The video above shows two women slapped, kicked and abused by a mob for allegedly eating beef at a railway station in Madhya Pradesh, India.
The mobile phone was taken by one of the spectators, who, along with the policemen present there, did nothing to stop the attack.
The police were at the railway station to arrest the two Muslim women after being allegedly “tipped off about the women traveling with a large quantity of beef to sell.”
But the mob at the station took matters in to their own hands as the police made half hearted attempts to thwart their abuse.
The crowd can be heard screaming "Gau Mata Ki Jai (hail the mother cow).”
The women were thrashed for nearly half an hour before the police led them away.
According to the police sources, 30 kg of meat has been recovered from the women. After inspection, however, the meat turned out to be buffalo meat and not beef.
The women were charged for trying to sell the meat without a permit. However, no action was taken against the mob.
Slaughtering cows and eating beef is a huge issue in India. For Hindus, the cow is a sacred animal. Hurting, slaughtering and eating its meat is deeply sacrilegious. For Muslims, there is no such restriction — in fact, they are rather fond of consuming beef. The difference has always created rifts between the two religious groups.

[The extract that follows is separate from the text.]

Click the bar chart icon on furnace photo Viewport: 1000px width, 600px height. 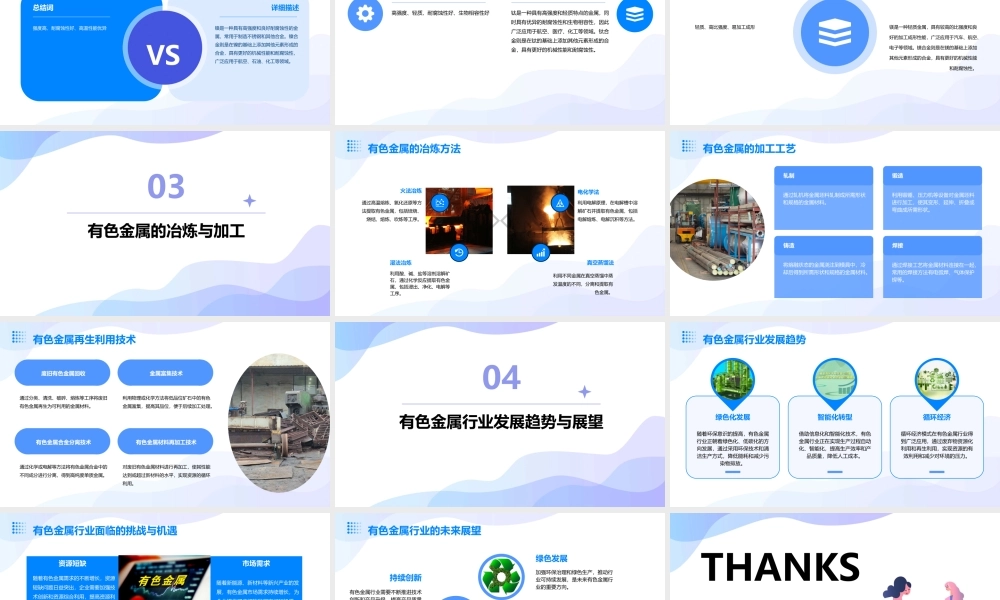click(541, 252)
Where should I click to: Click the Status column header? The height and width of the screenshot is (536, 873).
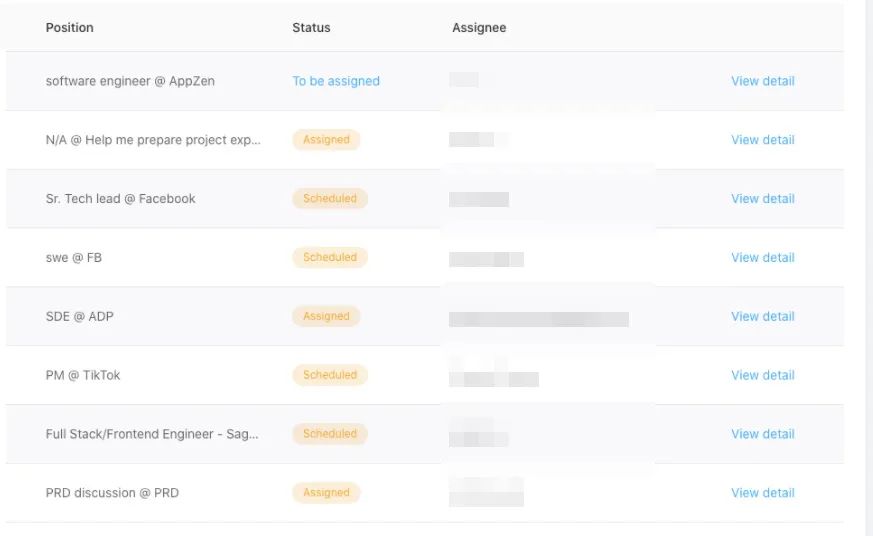311,28
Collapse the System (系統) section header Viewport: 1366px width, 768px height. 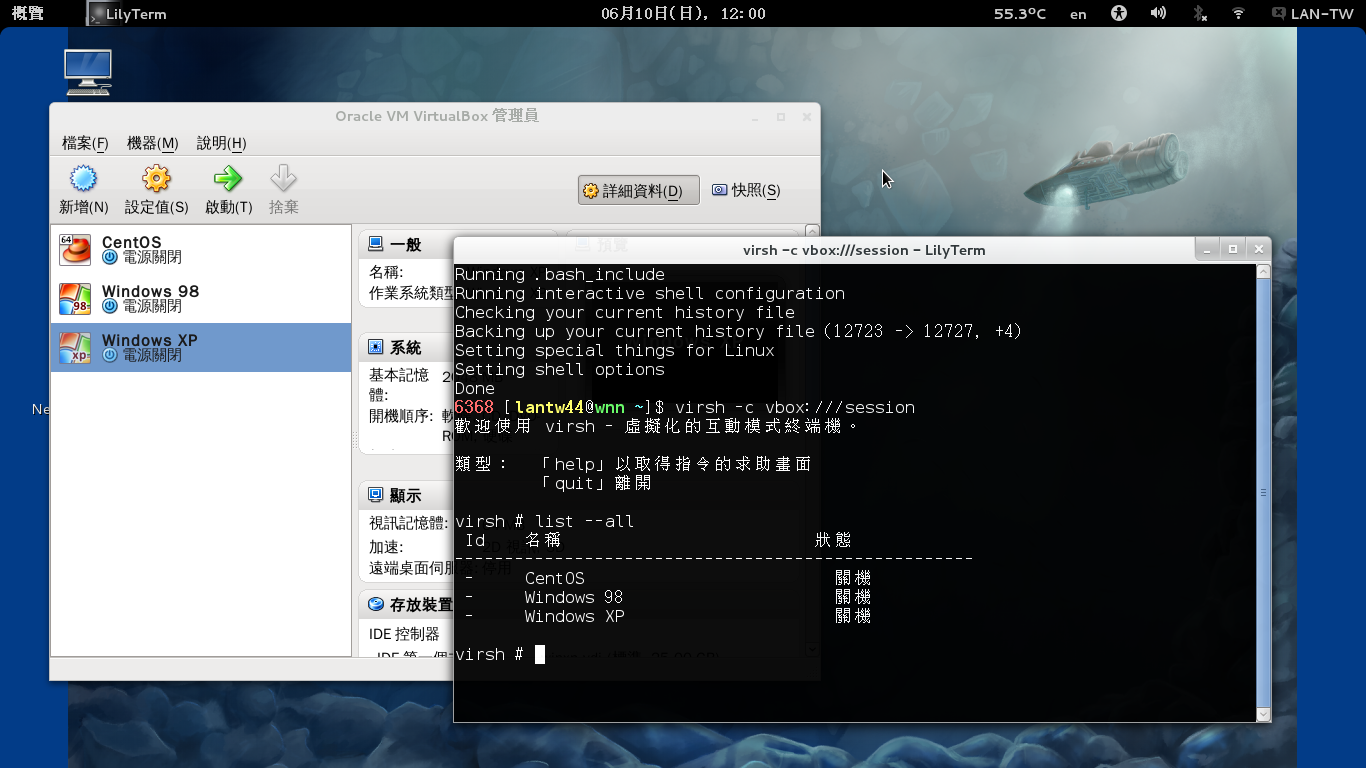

In September 2015, a 51-year-old Indian Muslim, Mohammad Akhlaq, was lynched after being accused of storing and eating beef. A forensic test revealed that the meat was actually mutton.
In another incident, yet another mob killed a Muslim man for purportedly smuggling cattle for slaughter in Himachal Pradesh.
In March 2015, Indian President Pranab Mukherjee approved the Maharashtra Animal Preservation Bill, which strictly bans the slaughter of cows, bulls and bullocks along with the sale, consumption or even possession of beef in the state of Maharashtra.
Recently the rift has often evolved in clashes where Hindu nationalists in India have even attacked the beef industry, seizing trucks with cattle and blockading meat processing plants.